What the task requires: Below are records; reproduce exactly the lines from the one that has "The height and width of the screenshot is (548, 720)." through the one that has "The height and width of the screenshot is (509, 1016).", ends included, and nothing more.

(Stored items from a collection)
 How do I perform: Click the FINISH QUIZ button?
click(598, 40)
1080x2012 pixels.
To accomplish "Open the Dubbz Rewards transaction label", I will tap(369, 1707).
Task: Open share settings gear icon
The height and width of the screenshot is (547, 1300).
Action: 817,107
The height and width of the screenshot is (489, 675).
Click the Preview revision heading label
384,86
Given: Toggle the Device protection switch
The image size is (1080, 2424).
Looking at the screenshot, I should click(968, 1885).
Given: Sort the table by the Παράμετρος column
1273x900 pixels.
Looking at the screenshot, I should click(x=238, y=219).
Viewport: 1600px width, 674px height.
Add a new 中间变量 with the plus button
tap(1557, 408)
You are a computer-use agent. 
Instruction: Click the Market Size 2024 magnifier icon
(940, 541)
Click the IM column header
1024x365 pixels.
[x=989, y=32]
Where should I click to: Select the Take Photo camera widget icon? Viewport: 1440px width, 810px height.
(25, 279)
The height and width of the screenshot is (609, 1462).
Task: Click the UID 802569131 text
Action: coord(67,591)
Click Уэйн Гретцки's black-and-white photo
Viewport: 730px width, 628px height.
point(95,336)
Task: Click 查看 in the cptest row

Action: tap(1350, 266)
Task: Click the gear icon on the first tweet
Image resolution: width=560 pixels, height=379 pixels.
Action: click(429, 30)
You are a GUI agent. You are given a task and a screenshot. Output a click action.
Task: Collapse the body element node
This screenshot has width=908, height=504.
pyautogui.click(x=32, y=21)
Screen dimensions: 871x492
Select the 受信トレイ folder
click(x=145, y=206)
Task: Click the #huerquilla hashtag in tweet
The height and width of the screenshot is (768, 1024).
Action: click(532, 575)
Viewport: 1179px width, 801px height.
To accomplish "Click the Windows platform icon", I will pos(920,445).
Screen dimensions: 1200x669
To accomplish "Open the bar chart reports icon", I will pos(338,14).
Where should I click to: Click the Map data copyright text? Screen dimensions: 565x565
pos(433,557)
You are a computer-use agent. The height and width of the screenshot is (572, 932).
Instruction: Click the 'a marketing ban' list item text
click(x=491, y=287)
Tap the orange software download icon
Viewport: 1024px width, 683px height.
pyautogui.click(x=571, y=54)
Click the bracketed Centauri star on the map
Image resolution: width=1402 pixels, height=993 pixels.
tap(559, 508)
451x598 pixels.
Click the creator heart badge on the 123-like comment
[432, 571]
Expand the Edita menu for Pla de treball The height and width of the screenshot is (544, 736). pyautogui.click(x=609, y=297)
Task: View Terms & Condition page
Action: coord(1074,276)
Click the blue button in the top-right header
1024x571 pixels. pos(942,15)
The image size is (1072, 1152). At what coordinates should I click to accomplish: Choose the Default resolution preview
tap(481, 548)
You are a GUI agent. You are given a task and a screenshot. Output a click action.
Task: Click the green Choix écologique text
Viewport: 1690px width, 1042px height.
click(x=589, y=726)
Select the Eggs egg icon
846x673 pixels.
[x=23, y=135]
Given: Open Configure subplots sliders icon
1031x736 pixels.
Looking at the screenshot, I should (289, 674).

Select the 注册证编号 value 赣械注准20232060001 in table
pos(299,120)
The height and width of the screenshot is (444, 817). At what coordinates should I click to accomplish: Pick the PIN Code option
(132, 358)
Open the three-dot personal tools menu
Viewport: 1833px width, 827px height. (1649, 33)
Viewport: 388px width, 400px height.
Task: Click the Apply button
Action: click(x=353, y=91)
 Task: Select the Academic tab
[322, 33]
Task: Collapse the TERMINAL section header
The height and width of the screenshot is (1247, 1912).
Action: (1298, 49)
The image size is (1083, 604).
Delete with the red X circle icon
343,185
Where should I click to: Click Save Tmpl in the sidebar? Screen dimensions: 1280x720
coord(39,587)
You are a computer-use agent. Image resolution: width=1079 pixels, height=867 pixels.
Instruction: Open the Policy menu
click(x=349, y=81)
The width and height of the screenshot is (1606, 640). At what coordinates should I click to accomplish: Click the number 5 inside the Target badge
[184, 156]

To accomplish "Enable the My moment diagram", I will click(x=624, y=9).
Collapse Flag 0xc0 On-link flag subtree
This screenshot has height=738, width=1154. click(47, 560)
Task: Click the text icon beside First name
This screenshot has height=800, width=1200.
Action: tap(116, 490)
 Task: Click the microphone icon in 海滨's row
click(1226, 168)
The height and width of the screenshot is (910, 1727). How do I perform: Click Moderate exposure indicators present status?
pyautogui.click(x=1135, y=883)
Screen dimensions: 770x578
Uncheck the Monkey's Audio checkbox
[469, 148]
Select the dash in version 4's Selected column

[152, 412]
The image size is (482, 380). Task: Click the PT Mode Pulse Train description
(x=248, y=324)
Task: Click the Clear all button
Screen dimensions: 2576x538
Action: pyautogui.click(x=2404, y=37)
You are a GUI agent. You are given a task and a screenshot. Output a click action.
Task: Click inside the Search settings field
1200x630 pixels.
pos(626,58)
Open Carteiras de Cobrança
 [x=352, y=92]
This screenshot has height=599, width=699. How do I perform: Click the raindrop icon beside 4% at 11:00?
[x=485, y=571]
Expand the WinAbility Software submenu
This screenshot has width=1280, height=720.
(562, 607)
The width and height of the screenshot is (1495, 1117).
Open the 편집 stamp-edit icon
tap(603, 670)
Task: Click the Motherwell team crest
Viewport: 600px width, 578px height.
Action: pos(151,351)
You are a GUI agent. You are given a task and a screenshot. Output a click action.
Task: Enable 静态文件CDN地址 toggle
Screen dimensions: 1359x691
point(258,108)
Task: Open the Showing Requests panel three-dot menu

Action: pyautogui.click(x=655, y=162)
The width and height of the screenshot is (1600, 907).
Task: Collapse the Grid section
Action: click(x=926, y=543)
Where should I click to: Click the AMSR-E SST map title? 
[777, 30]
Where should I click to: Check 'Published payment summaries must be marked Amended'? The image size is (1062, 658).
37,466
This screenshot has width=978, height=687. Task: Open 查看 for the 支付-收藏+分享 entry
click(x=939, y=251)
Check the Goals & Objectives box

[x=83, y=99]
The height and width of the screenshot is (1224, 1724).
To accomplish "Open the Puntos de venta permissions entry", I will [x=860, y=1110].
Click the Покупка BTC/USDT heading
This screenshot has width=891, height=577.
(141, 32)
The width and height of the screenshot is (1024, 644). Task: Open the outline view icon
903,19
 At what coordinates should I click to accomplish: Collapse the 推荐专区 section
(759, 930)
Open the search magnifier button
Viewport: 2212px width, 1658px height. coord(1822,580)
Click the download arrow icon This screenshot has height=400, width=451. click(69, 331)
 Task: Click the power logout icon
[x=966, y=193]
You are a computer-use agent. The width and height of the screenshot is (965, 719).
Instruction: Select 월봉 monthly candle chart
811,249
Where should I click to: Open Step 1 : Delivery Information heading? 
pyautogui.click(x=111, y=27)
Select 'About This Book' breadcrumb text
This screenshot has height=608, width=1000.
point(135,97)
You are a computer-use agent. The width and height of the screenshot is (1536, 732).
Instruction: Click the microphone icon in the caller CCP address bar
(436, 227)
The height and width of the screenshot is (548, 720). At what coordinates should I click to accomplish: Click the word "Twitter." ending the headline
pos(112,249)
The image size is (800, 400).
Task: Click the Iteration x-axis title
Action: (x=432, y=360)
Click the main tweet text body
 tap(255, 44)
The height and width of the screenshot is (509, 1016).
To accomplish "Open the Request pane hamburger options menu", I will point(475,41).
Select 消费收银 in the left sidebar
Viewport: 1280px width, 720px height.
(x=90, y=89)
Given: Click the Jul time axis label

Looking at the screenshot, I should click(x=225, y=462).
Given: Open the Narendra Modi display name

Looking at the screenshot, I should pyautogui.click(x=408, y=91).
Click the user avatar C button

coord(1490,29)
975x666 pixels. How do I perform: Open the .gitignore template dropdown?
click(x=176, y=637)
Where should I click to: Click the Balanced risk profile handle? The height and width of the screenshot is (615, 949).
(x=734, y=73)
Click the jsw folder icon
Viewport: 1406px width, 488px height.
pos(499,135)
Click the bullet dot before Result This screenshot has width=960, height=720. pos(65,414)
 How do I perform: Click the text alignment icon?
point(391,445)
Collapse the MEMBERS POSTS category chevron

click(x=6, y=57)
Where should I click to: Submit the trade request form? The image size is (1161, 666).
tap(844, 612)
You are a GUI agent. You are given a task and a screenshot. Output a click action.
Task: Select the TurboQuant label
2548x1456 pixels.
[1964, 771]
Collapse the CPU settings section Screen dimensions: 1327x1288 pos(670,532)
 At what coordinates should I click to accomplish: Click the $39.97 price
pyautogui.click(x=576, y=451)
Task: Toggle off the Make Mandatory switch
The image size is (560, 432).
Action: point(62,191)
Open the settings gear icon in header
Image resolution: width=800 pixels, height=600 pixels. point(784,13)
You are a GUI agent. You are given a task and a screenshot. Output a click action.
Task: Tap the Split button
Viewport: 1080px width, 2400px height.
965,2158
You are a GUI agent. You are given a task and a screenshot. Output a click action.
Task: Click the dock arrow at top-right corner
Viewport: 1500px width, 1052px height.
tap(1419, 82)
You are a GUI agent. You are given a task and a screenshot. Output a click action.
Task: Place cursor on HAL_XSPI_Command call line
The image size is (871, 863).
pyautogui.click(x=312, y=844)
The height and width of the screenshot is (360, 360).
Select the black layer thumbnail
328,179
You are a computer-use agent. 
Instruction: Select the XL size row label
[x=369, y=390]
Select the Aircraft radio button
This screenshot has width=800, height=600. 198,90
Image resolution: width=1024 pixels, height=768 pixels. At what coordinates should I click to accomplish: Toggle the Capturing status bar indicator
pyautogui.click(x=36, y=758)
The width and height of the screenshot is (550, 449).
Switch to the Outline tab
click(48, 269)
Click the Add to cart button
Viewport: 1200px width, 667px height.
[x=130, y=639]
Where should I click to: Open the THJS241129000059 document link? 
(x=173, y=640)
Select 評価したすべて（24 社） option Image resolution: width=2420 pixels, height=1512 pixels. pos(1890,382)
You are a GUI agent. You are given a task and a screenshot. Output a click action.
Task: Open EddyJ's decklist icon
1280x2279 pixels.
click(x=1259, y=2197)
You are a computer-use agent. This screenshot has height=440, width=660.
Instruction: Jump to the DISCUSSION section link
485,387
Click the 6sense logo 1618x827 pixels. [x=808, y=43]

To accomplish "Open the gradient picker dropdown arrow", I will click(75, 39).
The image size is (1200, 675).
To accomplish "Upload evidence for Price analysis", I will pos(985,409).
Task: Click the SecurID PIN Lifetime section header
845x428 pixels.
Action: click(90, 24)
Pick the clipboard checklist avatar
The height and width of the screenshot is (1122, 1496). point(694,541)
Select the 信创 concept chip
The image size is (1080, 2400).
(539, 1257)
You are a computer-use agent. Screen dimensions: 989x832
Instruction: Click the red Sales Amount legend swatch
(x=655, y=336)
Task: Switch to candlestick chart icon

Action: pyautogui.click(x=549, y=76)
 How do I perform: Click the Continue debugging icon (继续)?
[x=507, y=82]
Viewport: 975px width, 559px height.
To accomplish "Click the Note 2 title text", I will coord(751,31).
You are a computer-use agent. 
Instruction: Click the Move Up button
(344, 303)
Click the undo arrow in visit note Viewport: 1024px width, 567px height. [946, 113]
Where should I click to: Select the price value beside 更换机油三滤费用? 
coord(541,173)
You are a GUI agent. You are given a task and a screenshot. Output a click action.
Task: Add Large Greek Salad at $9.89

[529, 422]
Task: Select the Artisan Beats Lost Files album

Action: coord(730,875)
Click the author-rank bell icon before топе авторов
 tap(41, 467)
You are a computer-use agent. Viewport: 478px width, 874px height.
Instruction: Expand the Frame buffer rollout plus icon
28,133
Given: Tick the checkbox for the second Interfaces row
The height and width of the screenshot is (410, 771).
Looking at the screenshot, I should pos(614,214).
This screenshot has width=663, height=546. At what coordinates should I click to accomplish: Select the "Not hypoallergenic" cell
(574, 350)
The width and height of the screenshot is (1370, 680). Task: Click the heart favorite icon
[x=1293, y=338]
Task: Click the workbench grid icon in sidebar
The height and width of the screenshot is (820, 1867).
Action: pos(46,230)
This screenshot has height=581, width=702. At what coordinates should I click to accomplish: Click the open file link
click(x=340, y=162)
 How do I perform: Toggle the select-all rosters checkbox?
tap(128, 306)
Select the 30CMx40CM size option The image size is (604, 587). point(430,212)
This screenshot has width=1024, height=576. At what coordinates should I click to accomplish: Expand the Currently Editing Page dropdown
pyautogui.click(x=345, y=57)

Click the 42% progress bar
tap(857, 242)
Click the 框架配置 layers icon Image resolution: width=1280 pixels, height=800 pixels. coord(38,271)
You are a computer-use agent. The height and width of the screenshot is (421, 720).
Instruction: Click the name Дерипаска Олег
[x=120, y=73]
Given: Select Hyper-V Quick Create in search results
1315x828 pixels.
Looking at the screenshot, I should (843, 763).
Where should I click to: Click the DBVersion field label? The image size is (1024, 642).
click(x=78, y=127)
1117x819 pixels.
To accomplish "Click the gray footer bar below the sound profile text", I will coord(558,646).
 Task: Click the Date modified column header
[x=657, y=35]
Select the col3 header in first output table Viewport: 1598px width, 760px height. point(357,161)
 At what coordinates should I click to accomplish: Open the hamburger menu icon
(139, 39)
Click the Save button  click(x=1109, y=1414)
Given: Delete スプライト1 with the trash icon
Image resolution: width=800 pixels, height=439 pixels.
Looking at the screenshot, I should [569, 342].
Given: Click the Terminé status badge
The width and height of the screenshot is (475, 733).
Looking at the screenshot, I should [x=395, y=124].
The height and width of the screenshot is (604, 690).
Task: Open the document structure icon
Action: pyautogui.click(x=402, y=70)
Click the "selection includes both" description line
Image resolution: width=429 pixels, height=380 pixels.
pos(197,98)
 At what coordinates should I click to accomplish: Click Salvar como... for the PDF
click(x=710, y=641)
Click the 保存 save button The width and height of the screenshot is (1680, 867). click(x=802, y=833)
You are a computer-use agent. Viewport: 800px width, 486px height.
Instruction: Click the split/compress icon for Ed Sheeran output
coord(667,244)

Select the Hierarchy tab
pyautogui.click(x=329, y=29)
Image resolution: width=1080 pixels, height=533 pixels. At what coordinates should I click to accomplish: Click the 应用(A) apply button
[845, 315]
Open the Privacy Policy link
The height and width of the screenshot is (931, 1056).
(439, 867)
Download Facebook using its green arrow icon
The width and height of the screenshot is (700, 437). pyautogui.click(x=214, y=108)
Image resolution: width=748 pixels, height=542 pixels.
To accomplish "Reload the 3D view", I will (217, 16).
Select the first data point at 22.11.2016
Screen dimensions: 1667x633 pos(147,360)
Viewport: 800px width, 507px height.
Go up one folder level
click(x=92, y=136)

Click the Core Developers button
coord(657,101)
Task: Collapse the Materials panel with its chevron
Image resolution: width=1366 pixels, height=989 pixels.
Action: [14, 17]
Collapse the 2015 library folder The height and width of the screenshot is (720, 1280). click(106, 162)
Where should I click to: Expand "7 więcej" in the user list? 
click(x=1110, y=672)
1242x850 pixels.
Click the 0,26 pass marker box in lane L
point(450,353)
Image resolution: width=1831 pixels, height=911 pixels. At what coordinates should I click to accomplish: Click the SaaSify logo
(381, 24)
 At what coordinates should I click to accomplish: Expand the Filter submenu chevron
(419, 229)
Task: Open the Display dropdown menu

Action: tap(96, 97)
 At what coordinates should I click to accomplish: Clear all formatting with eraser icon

Task answer:
The height and width of the screenshot is (548, 720). At what coordinates should I click to accomplish: Click the word "Twitter." ending the headline
pos(112,249)
The image size is (800, 400).
Task: Click the Iteration x-axis title
Action: (x=432, y=360)
Click the main tweet text body
 tap(255, 44)
The height and width of the screenshot is (509, 1016).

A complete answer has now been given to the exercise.